The results of this study show that genetic factors seem to have strong and significant effects on bone mineral density in children. While a number of studies have resonated such results in the elderly, studies in children are more scarse and often not focused on a trait that is believed to be important mainly in elderly 4,6]. This study shows that some of the genes involved in bone metabolism also maintained their effect in the regression model that involved a number of behavioural patterns and other indicators, supporting some previous claims that genetic effects on bone could be strongly expressed in younger age [28- 41].
Furthermore, from our survey we found that 34% boys take 5 dcl of fizzed drinks daily, 48% ingest daily 600 mg of calcium and 43% sits 4h during computer use.

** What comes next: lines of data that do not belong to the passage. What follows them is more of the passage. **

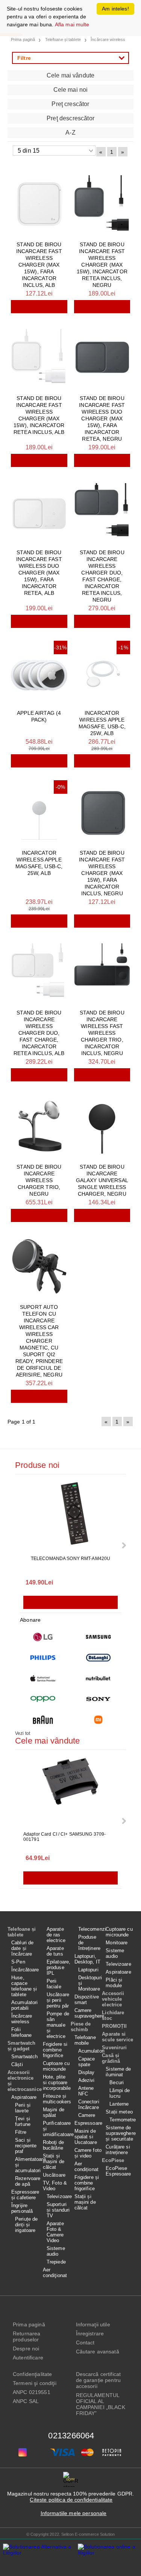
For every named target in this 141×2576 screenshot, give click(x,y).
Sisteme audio (56, 2251)
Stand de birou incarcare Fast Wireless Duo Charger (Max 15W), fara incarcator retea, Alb (39, 572)
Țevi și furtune (22, 2121)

These results also resonate an important message in the sphere of public health, that physical activity and calcium intake about 850 mg /per day [40,41] are important even in the pubertal life and that commonly heard proposals that impaired BMD is a problem of elderly might not be completely true. Focus of the preventive activities related to osteoporosis should be more systematic and transferred to even younger age, when improvements might be more feasible and easier to achieve [29-35].
Children who took 850 mg calcium pre day has better bone mineral density. Emerges a need for strategy of measures targeting individuals at risk which would optimize their final peak bone mass and fortify their bones for years to come [40,41].
Study proves that genetics and behaviour alike are important predictors of bone mineral density which differs significally even in pre-pubertal period placing people at uneven starting positions at the period of largest bone density accrual [36-41].